Work order — Exactly how many lines in this data contain the word "capacity"? Only the number should be given.

Excerpted records below:

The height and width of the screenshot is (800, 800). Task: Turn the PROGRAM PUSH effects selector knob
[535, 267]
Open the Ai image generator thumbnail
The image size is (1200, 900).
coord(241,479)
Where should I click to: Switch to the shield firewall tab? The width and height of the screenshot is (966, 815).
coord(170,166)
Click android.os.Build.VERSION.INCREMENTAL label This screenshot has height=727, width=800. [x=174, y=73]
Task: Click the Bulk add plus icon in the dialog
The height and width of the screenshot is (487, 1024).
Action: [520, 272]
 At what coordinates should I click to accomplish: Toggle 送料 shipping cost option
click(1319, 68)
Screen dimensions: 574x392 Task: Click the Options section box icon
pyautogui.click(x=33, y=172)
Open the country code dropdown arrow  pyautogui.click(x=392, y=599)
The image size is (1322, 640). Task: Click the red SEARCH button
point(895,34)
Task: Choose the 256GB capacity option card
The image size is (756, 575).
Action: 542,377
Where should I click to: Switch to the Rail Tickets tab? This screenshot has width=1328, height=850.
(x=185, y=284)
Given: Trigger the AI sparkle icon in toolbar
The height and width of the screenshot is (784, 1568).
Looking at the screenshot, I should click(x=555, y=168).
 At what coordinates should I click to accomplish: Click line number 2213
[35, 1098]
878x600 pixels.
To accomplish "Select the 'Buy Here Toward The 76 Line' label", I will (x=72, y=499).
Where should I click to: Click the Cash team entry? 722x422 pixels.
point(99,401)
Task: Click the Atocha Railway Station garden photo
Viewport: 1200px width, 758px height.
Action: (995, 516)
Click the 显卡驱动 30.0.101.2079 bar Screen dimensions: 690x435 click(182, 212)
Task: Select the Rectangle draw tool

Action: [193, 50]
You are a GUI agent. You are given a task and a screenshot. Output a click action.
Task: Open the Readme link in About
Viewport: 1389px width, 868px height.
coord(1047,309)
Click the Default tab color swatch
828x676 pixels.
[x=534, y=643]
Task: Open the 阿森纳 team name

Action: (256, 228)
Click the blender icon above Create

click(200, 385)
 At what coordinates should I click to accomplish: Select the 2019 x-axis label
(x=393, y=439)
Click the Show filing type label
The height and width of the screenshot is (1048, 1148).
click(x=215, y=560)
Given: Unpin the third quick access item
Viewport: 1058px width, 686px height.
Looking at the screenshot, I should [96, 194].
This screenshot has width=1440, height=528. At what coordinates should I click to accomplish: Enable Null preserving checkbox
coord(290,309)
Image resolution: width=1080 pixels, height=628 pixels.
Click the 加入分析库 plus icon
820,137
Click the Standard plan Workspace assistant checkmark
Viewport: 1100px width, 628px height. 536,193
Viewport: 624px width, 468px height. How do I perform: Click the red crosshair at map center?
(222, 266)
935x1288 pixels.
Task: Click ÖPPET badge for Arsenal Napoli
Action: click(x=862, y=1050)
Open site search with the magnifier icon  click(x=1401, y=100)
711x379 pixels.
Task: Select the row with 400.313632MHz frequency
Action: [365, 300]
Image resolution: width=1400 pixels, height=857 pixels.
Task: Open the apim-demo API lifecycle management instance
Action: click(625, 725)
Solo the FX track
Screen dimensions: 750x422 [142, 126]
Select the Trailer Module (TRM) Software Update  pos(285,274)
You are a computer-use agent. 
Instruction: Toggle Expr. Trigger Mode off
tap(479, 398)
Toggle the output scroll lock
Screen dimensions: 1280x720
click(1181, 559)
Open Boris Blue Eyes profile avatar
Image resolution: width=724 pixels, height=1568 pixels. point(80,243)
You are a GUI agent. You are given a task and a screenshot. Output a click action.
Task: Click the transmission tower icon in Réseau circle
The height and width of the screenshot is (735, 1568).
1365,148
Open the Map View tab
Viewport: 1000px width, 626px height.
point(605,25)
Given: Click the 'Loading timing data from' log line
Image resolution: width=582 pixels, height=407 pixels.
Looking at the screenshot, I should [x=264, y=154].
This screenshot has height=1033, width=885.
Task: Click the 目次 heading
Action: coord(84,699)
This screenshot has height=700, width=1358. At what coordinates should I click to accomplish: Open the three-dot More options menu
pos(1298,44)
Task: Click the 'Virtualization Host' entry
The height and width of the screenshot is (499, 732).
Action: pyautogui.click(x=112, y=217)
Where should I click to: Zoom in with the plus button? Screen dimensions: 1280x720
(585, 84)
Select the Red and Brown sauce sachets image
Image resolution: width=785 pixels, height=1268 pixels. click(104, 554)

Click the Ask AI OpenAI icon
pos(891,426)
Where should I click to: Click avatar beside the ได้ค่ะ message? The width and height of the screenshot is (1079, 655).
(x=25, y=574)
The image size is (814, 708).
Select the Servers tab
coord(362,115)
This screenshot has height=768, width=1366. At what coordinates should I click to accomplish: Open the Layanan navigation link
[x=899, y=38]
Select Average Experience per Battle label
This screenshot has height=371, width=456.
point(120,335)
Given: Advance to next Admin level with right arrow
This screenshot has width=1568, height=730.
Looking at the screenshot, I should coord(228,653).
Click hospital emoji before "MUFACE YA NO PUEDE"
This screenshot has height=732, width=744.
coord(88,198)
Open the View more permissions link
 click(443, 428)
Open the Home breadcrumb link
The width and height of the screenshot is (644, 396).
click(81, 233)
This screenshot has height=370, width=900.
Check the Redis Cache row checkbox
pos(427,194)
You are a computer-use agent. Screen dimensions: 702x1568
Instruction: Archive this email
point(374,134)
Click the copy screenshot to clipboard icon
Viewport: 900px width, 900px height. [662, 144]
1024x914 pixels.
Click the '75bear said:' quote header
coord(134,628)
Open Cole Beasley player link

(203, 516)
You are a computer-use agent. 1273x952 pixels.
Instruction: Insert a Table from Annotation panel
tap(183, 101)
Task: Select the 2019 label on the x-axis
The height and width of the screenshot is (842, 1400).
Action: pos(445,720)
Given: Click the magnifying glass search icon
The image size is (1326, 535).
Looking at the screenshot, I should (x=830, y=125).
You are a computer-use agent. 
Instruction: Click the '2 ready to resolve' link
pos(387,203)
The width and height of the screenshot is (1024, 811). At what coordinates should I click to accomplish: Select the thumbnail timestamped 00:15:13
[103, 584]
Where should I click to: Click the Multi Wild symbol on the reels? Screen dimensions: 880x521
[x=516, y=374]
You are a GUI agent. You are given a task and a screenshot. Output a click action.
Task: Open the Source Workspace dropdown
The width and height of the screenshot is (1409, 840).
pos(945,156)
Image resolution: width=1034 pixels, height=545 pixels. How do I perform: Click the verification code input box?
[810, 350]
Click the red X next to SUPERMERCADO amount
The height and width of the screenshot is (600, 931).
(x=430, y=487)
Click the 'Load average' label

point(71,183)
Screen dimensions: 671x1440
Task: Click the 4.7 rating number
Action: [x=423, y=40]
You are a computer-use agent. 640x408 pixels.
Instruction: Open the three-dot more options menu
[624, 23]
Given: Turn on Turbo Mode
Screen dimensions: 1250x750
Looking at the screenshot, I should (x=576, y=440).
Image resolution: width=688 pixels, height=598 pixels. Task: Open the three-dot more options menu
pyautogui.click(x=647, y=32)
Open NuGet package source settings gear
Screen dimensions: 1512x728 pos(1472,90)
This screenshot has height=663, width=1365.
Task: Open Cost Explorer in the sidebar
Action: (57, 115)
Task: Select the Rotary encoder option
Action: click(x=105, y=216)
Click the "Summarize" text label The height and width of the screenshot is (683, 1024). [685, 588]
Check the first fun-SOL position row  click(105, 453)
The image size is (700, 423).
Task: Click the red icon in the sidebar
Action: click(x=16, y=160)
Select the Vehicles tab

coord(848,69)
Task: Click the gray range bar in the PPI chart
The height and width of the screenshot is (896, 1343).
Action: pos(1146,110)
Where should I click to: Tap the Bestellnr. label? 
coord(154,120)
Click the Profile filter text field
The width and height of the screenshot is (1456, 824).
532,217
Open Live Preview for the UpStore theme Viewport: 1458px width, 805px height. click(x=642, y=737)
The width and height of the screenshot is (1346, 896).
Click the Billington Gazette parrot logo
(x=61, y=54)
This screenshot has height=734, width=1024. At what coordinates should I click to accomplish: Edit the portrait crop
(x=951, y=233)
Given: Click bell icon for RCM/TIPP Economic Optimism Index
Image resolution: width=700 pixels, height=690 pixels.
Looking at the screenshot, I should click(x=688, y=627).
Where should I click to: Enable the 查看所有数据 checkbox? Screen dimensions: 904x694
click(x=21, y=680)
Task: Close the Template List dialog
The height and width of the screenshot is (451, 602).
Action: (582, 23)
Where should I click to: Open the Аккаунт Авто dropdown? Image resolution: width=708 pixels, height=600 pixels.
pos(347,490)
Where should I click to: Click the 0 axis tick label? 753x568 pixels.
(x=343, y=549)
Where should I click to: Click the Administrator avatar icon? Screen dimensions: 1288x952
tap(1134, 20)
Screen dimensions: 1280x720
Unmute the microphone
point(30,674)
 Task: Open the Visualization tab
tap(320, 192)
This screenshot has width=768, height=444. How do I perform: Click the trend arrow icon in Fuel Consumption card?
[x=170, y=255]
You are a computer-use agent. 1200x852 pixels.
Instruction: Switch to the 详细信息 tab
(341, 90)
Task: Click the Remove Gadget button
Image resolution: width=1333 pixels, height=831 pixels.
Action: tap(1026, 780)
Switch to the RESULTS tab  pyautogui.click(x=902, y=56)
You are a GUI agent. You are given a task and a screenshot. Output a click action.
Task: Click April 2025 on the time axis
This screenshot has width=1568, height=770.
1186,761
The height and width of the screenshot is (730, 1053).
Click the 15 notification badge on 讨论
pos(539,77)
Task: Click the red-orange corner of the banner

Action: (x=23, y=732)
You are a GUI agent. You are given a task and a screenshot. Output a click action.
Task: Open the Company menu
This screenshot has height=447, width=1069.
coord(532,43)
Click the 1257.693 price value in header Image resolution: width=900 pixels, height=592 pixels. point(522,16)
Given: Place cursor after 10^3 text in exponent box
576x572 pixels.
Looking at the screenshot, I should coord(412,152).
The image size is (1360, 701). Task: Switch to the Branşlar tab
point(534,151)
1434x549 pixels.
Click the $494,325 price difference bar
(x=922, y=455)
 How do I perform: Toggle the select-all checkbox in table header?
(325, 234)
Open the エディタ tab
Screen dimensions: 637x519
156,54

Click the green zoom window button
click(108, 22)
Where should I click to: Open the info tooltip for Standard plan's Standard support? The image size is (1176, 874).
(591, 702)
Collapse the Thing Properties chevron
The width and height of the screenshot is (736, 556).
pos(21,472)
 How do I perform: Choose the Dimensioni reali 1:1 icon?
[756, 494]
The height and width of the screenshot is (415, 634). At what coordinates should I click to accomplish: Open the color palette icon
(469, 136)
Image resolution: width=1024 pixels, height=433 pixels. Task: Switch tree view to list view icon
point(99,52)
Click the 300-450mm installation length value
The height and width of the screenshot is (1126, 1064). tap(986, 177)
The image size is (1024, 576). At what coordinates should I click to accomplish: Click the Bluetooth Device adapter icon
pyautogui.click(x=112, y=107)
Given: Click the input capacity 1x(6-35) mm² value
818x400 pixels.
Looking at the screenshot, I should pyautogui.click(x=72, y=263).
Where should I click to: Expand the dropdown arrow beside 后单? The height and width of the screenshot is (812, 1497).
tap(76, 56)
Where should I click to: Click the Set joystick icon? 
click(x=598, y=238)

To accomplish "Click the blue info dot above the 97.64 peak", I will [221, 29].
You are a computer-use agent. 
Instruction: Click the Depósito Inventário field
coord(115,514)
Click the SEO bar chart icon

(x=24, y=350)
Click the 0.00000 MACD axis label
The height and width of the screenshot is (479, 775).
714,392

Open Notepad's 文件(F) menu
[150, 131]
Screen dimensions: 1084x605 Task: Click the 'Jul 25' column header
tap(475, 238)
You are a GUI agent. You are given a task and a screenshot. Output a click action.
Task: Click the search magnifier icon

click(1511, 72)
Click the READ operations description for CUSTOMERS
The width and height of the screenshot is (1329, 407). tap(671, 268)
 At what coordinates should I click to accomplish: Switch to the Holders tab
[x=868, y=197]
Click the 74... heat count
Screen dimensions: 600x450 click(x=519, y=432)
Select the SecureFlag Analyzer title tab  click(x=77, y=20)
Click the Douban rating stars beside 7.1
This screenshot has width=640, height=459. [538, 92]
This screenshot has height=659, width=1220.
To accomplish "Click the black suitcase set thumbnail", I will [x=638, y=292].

End of Excerpted records.

Reply to the task — 2